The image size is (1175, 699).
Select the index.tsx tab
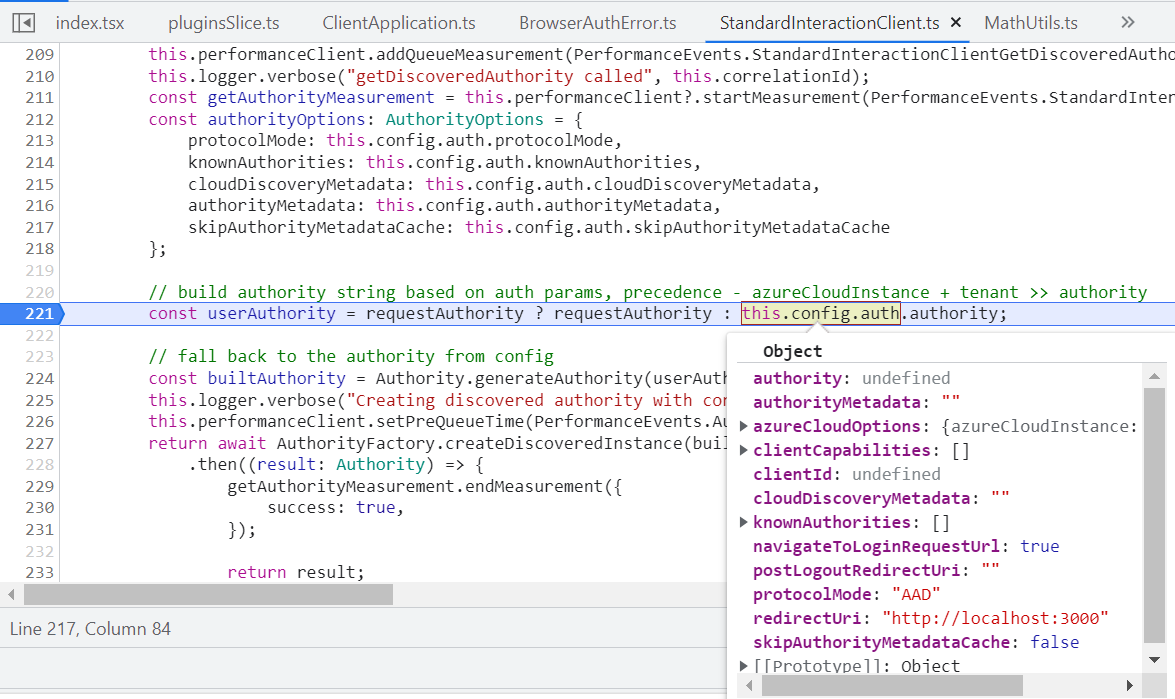(89, 20)
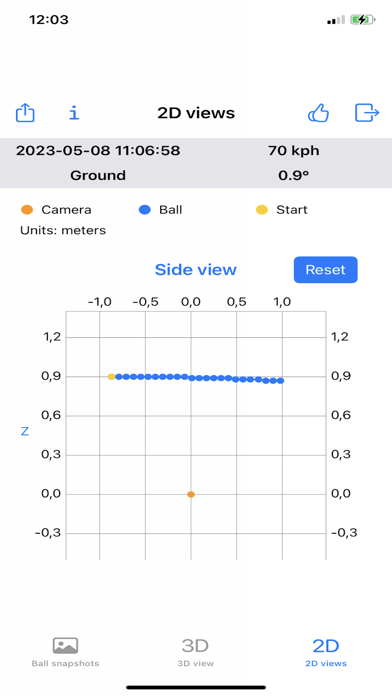392x696 pixels.
Task: Tap the 2D views tab icon
Action: (x=326, y=645)
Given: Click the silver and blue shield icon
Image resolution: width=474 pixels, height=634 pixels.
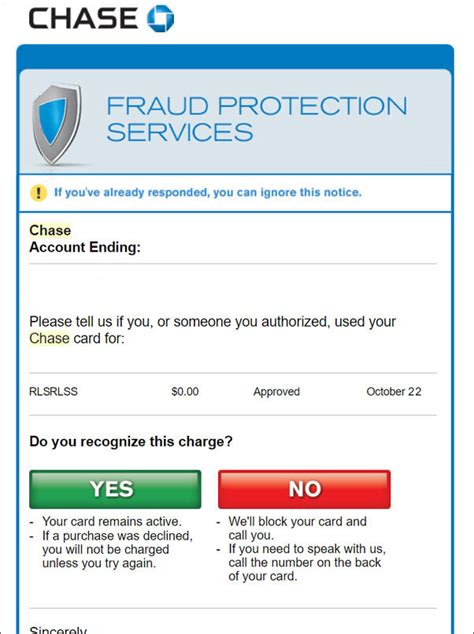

::::::::

### Stated goal
Please copy the items above word for word, leaving out the pictures.

### Worked solution
The image size is (1175, 699).
Select the index.tsx tab
(89, 20)
392x696 pixels.
Task: Tap the 2D views tab icon
Action: (x=326, y=645)
Given: Click the silver and blue shield icon
Image resolution: width=474 pixels, height=634 pixels.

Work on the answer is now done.